┌─ EXTRAIT DU TEXTE

France | France, Cour d'appel de Lyon, Retentions, 12 juillet 2024, 24/05692


N° RG 24/05692 - N° Portalis DBVX-V-B7I-PZEA



Nom du ressortissant :

[C] [I]

[I]

C/

PREFET DE L'ISERE



COUR D'APPEL DE LYON



JURIDICTION DU PREMIER PRÉSIDENT





ORDONNANCE DU 12 JUILLET 2024

statuant en matière de Rétentions Administratives des Etrangers





Nous, Stéphanie ROBIN, conseillère à la cour d'appel de Lyon, déléguée par ordonnance de madame la première présidente de ladite Cour en date du 05 Juillet 2024 pour statuer sur les procédures ouvertes en appli

cation des articles L.342-7, L. 342-12, L. 743-11 et L. 743-21 du code d'entrée et de séjour des étrangers en France et du droit d'asile,



Assistée de Ynes LAATE...

└─
┌─ DONNÉES FOURNIES

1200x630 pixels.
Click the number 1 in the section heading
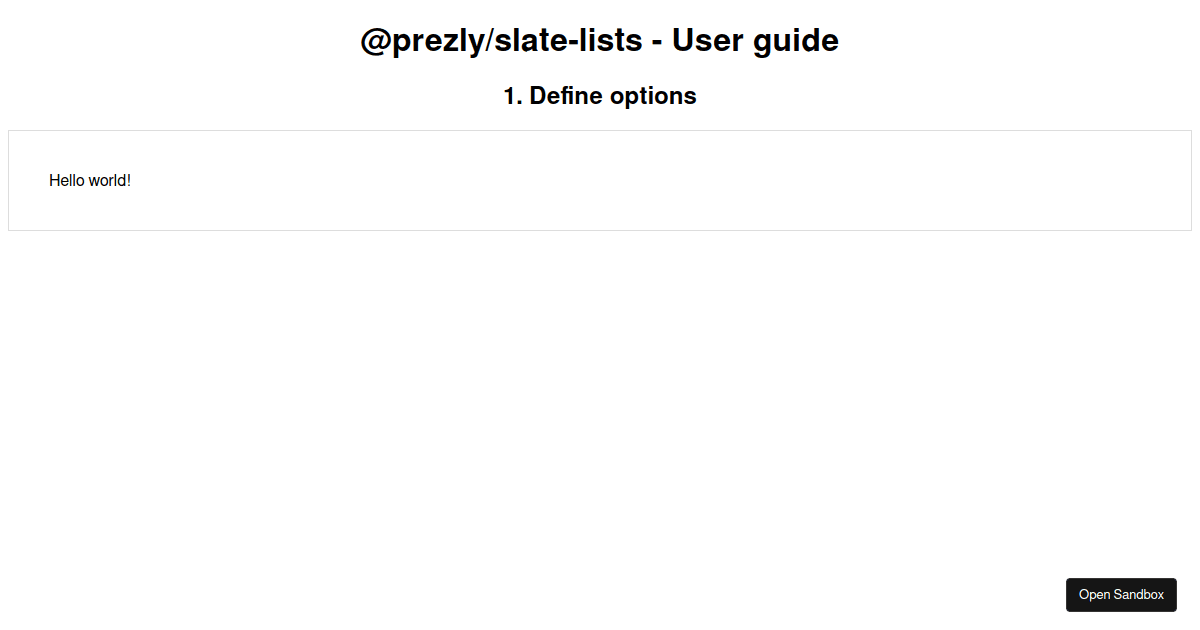pos(509,96)
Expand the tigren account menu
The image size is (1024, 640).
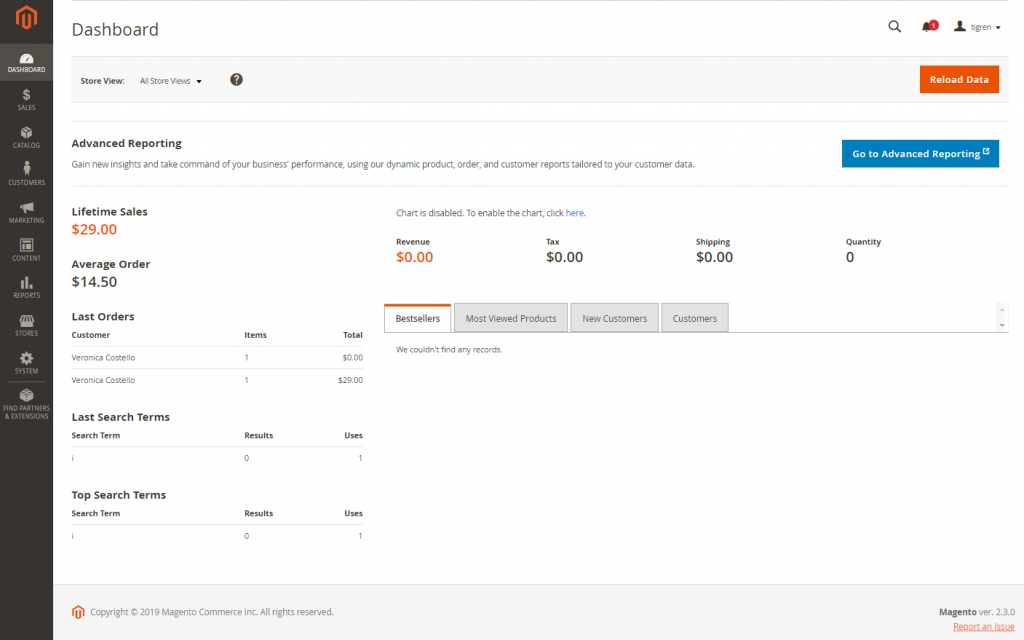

└─

■ EXERCICES ■
- A) D'après l'ordonnance, répondez aux questions suivantes :
(i) Quelle autorité figure face au ressortissant ?
(ii) À quelle date la première présidente a-t-elle signé l'ordonnance de délégation ?
(iii) Qui statue en qualité de conseillère à la cour d'appel de Lyon ?
- B) Extrayez de l'ordonnance le passage qui commence à « cation des articles » et se termine à « de Ynes LAATE... ».

■ RÉPONSES DANS L'ORDRE ■
- A)
(i) PREFET DE L'ISERE
(ii) 05 Juillet 2024
(iii) Stéphanie ROBIN

- B)
cation des articles L.342-7, L. 342-12, L. 743-11 et L. 743-21 du code d'entrée et de séjour des étrangers en France et du droit d'asile,



Assistée de Ynes LAATE...